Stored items
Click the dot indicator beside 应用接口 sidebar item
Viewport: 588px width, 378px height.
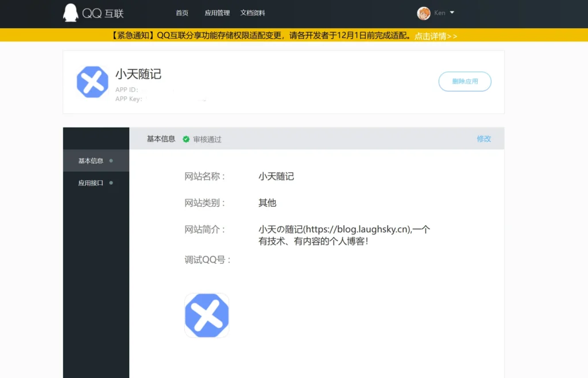(113, 183)
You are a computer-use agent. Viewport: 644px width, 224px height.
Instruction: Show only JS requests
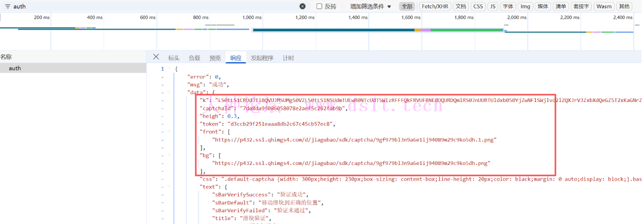[x=493, y=6]
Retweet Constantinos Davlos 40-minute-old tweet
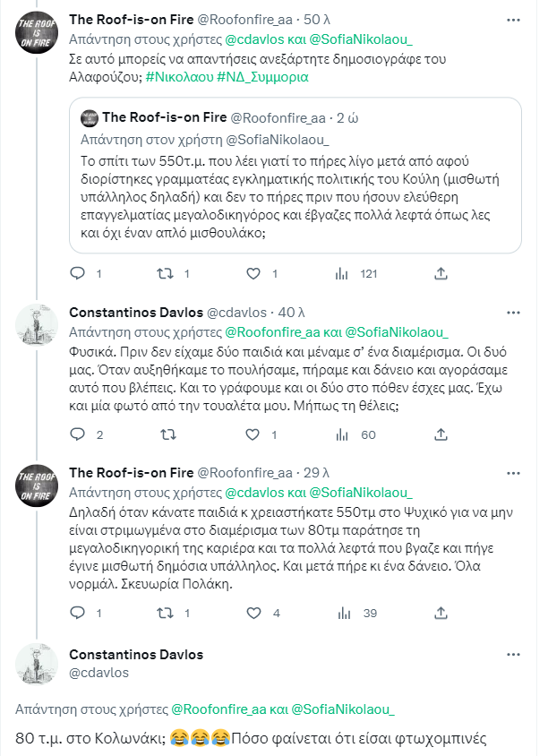Viewport: 548px width, 756px height. coord(167,434)
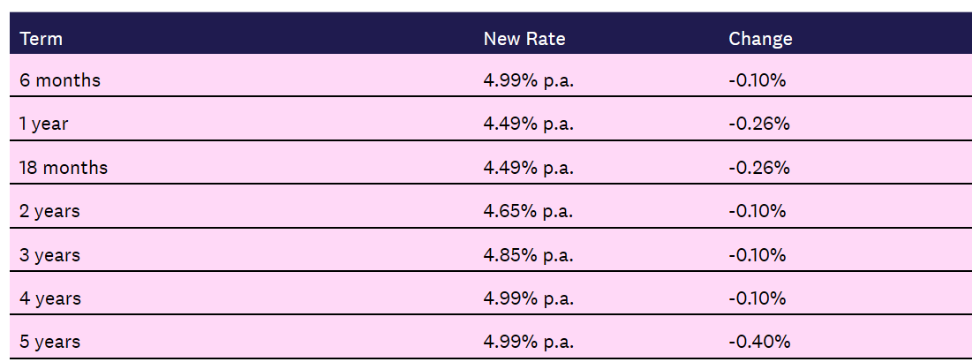Select the 3 years term cell
Image resolution: width=980 pixels, height=362 pixels.
click(x=49, y=255)
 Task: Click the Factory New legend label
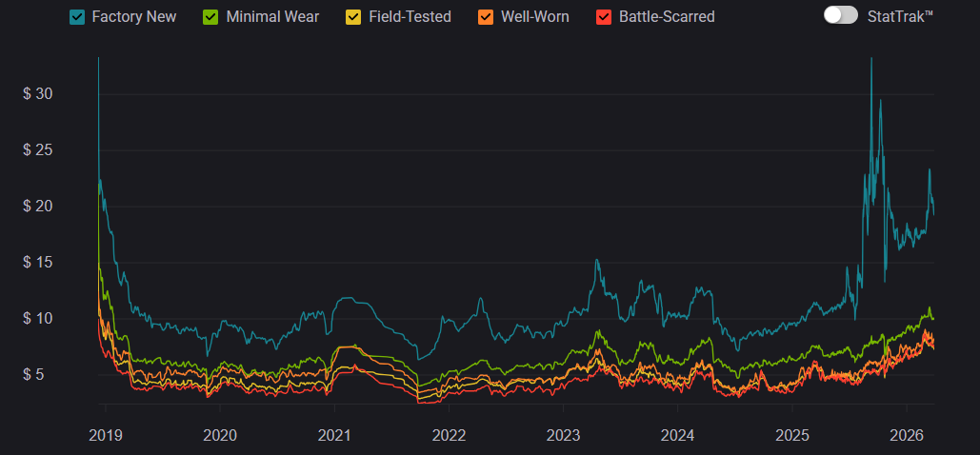click(134, 17)
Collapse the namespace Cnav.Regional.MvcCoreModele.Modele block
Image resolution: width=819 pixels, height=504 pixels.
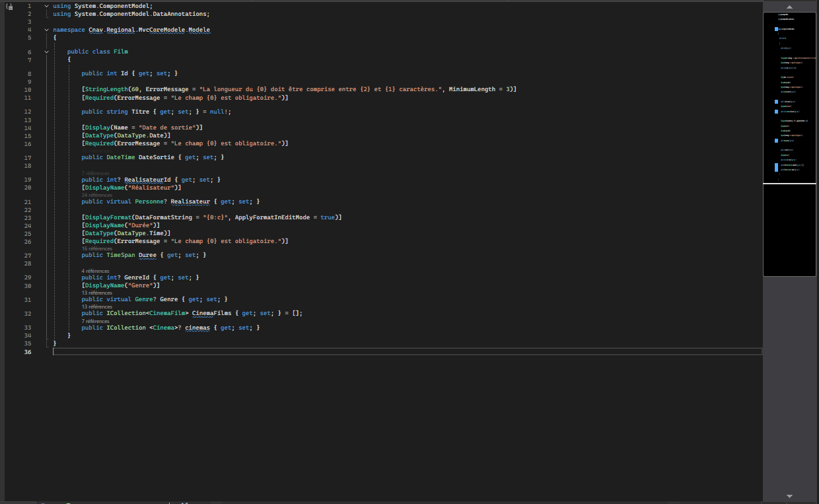[46, 29]
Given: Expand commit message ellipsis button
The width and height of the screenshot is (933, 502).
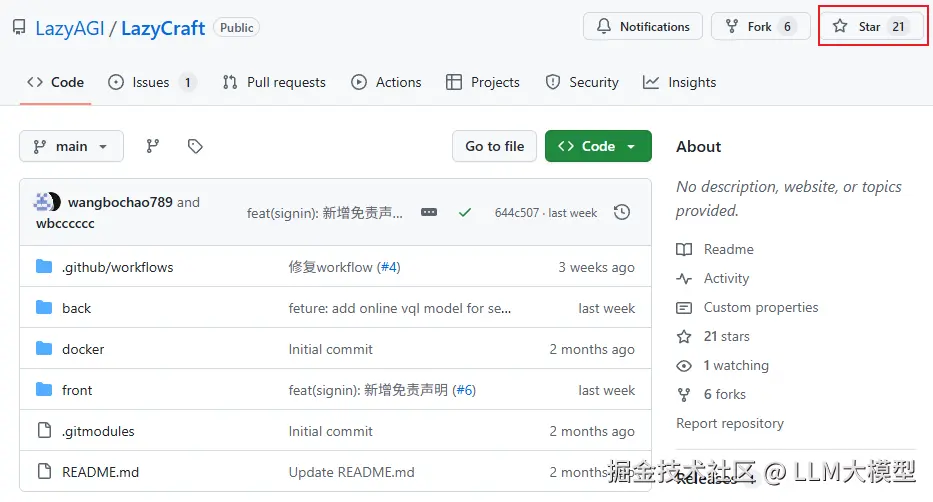Looking at the screenshot, I should click(429, 212).
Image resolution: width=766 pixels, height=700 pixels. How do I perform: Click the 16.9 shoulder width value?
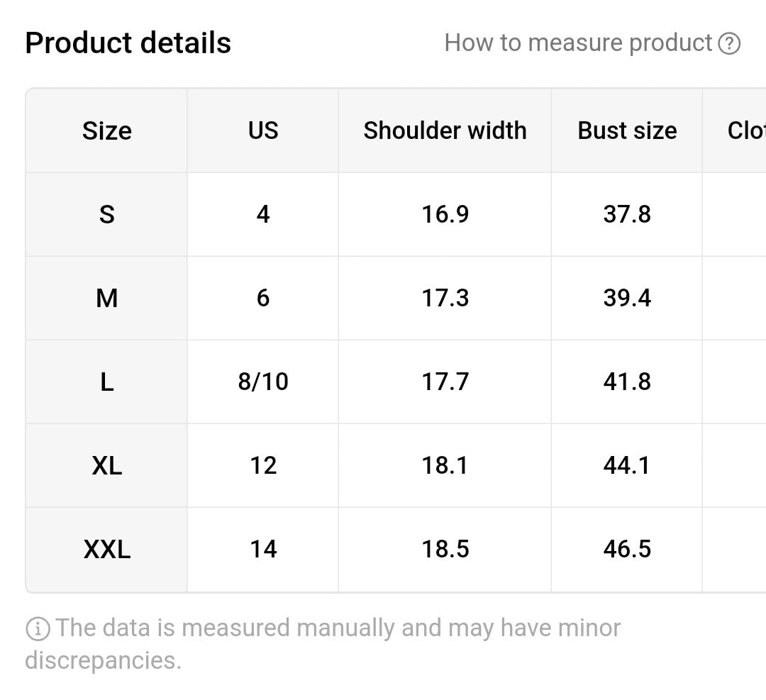point(445,214)
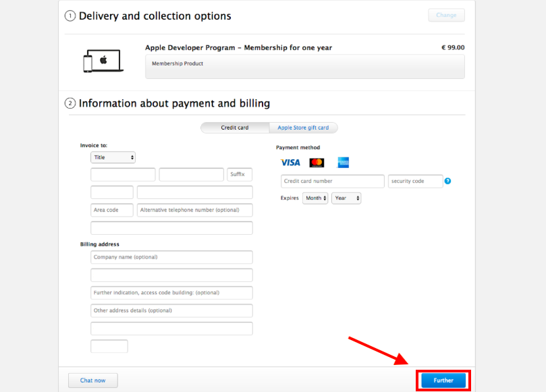This screenshot has width=546, height=392.
Task: Open Chat now support
Action: (x=93, y=381)
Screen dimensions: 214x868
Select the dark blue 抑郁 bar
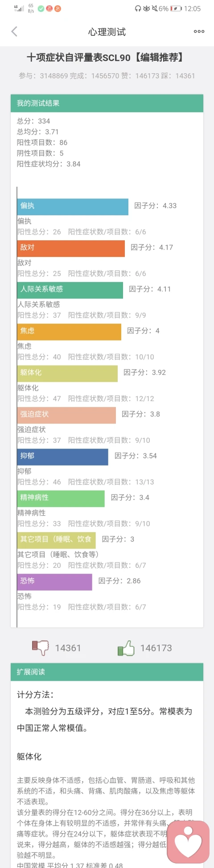point(63,457)
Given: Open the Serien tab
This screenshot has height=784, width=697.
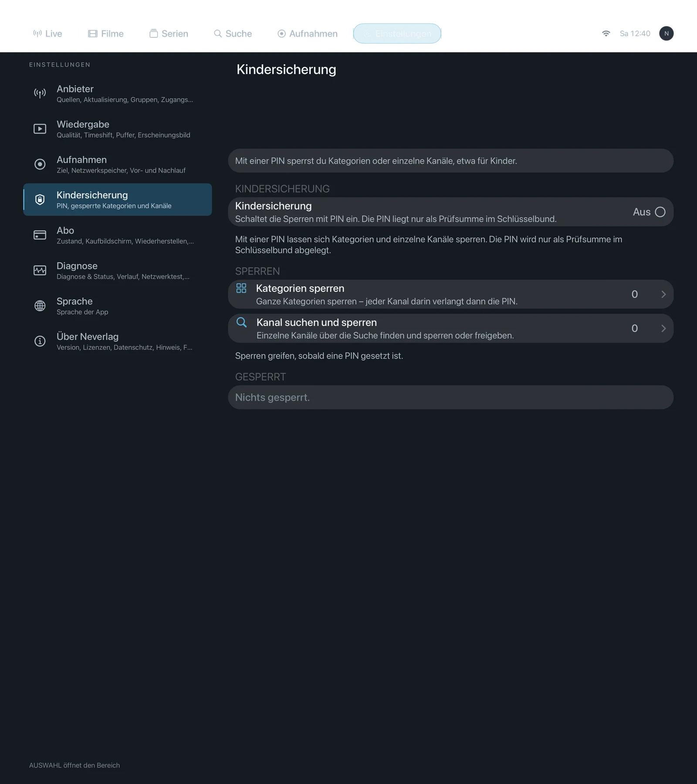Looking at the screenshot, I should pos(169,34).
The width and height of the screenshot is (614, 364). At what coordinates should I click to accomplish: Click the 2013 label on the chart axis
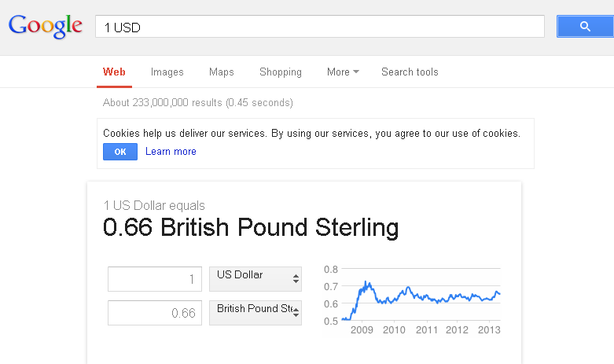tap(489, 330)
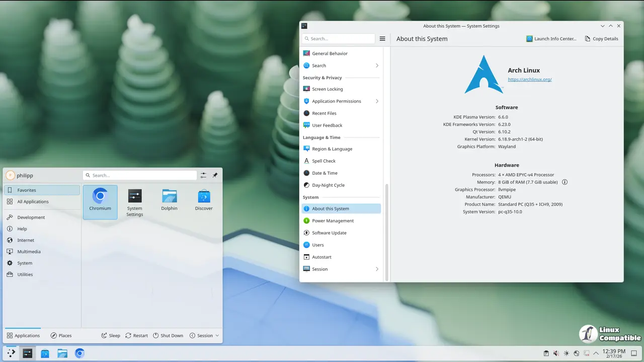Pin the application launcher open
The width and height of the screenshot is (644, 362).
coord(215,175)
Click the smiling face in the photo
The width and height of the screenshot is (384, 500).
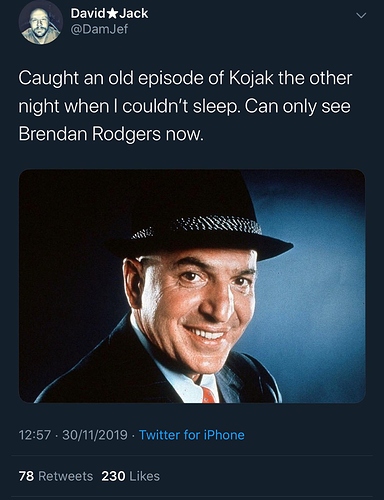pyautogui.click(x=197, y=307)
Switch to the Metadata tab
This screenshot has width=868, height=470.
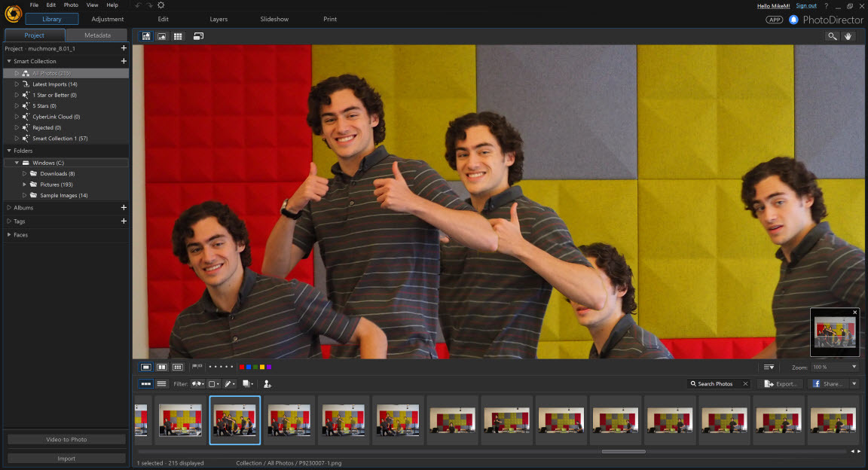[97, 35]
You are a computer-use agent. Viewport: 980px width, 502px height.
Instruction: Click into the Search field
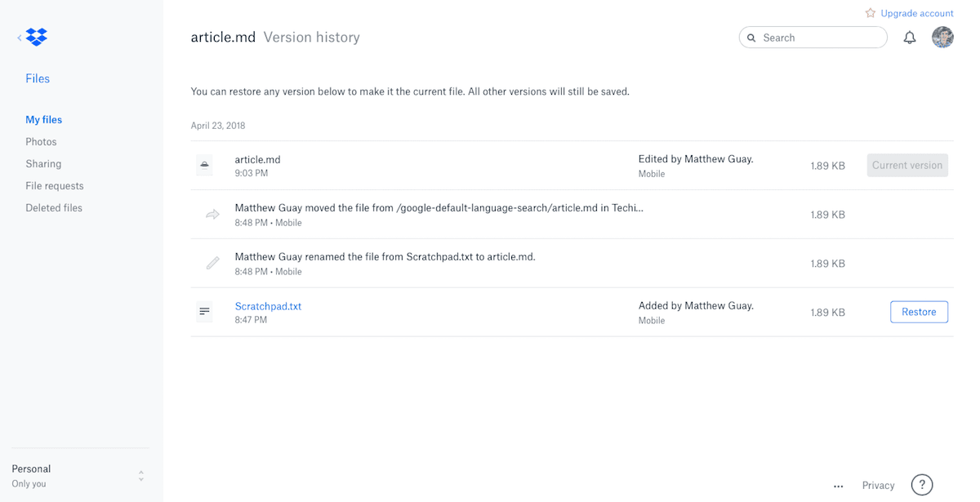click(x=813, y=38)
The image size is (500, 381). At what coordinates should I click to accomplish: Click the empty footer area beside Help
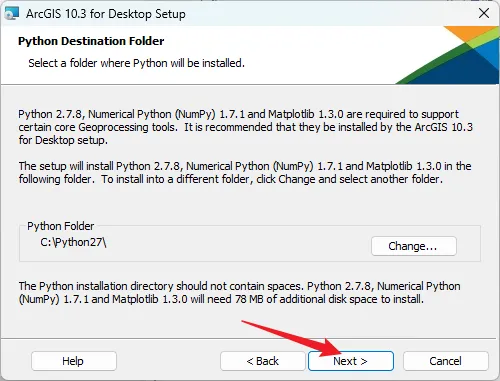click(168, 361)
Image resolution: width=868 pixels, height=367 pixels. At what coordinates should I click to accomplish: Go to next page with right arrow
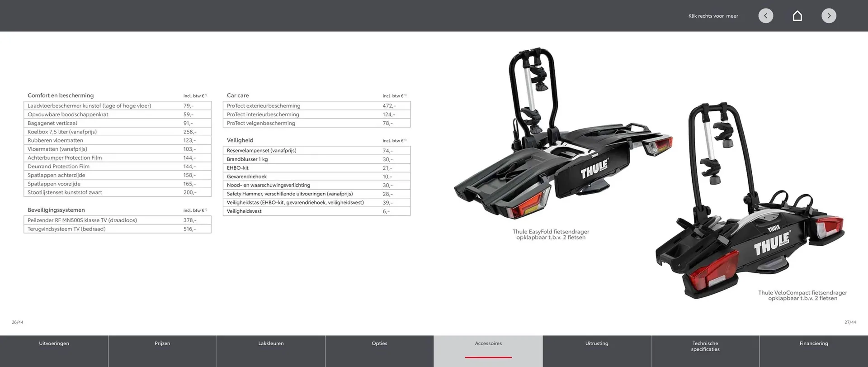829,16
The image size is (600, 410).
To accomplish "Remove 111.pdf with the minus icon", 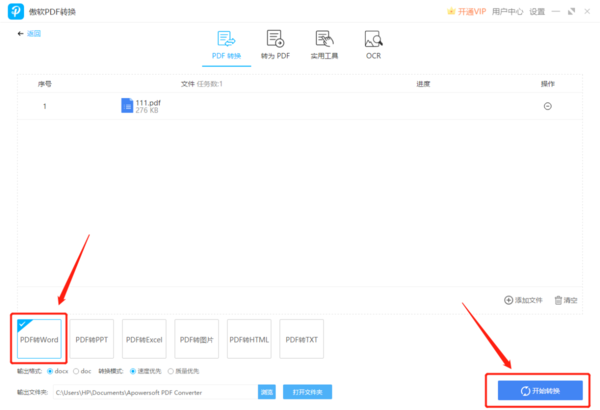I will (547, 106).
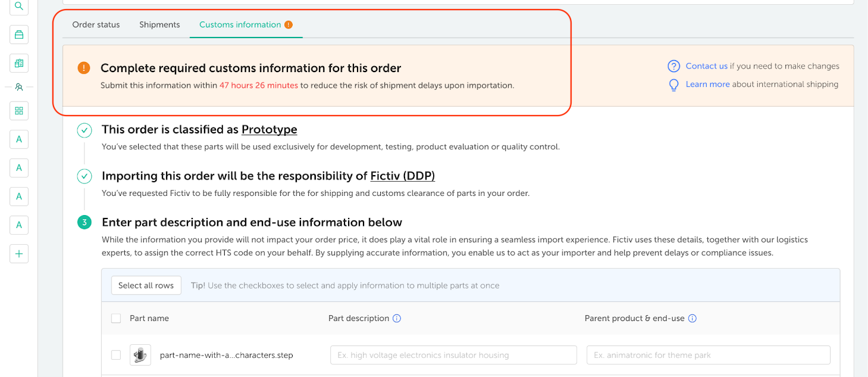
Task: Follow the Contact us link
Action: coord(706,66)
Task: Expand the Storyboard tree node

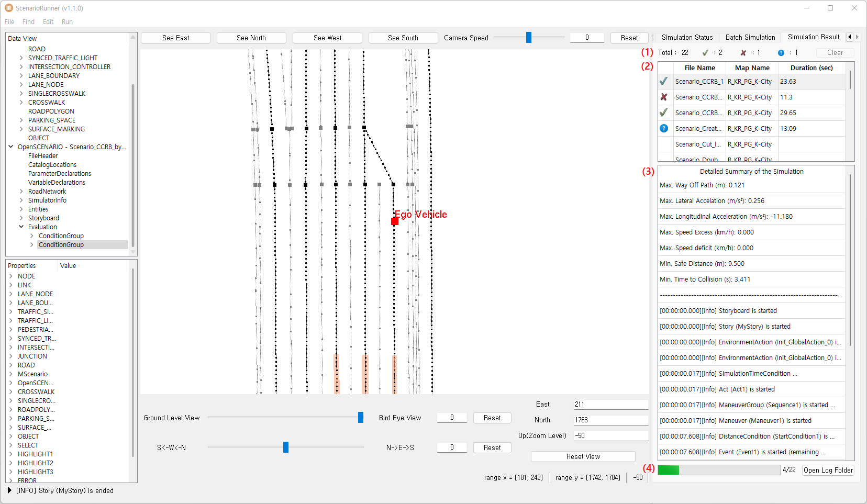Action: [21, 218]
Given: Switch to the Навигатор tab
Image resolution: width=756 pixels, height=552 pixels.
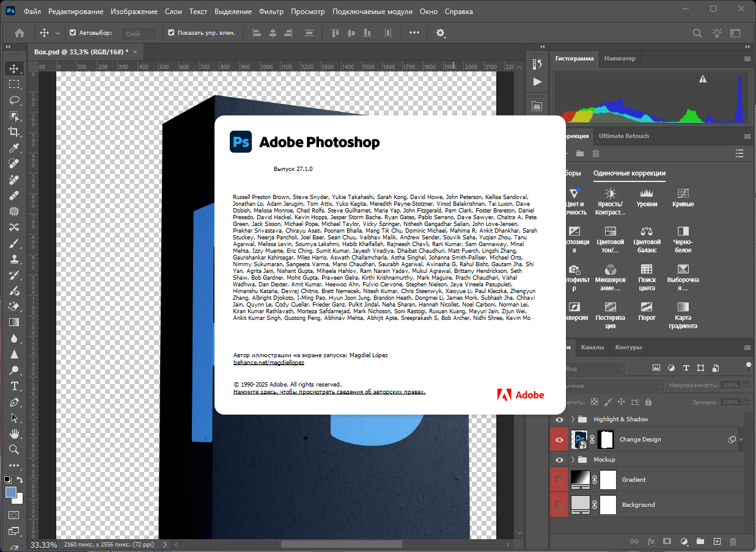Looking at the screenshot, I should (x=620, y=59).
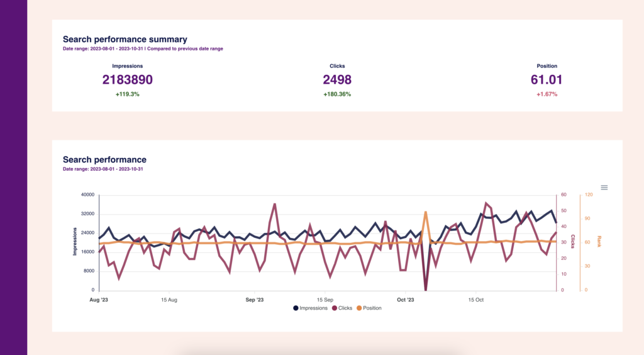Click the Position value 61.01
This screenshot has width=644, height=355.
click(x=547, y=80)
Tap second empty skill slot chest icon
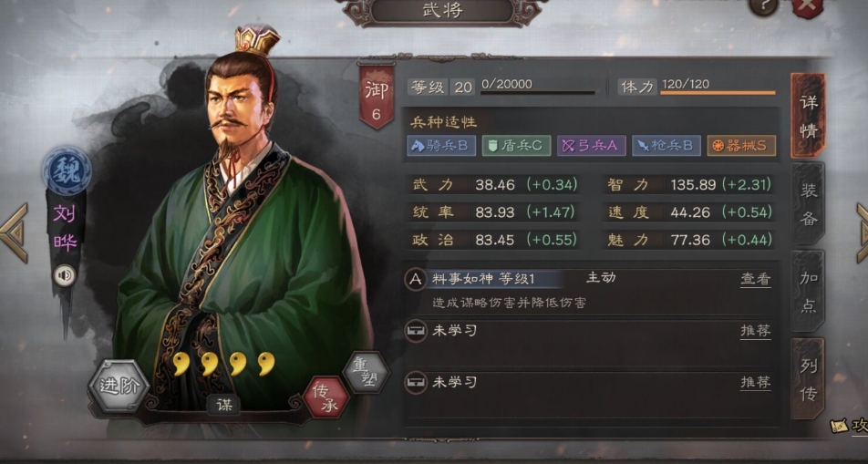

▸ Work order
The answer must consist only of the lines from the beginning of the entries above through the line that holds "Given: Open the Serien tab", reproduced exactly and without pictures.

▸ Problem solution
Click the dot indicator beside 应用接口 sidebar item
Viewport: 588px width, 378px height.
(113, 183)
You are a computer-use agent. Viewport: 644px width, 224px height.
Instruction: Show only JS requests
[x=493, y=6]
Retweet Constantinos Davlos 40-minute-old tweet
Viewport: 548px width, 756px height. coord(167,434)
Select the 3 years term cell
Image resolution: width=980 pixels, height=362 pixels.
click(x=49, y=255)
 Task: Click the Factory New legend label
click(134, 17)
Collapse the namespace Cnav.Regional.MvcCoreModele.Modele block
Image resolution: width=819 pixels, height=504 pixels.
[46, 29]
Given: Expand commit message ellipsis button
The width and height of the screenshot is (933, 502).
Looking at the screenshot, I should click(429, 212).
Image resolution: width=766 pixels, height=700 pixels. How do I perform: Click the 16.9 shoulder width value?
point(445,214)
This screenshot has width=546, height=392.
Task: Open Chat now support
Action: (x=93, y=381)
Screen dimensions: 214x868
Select the dark blue 抑郁 bar
point(63,457)
Given: Open the Serien tab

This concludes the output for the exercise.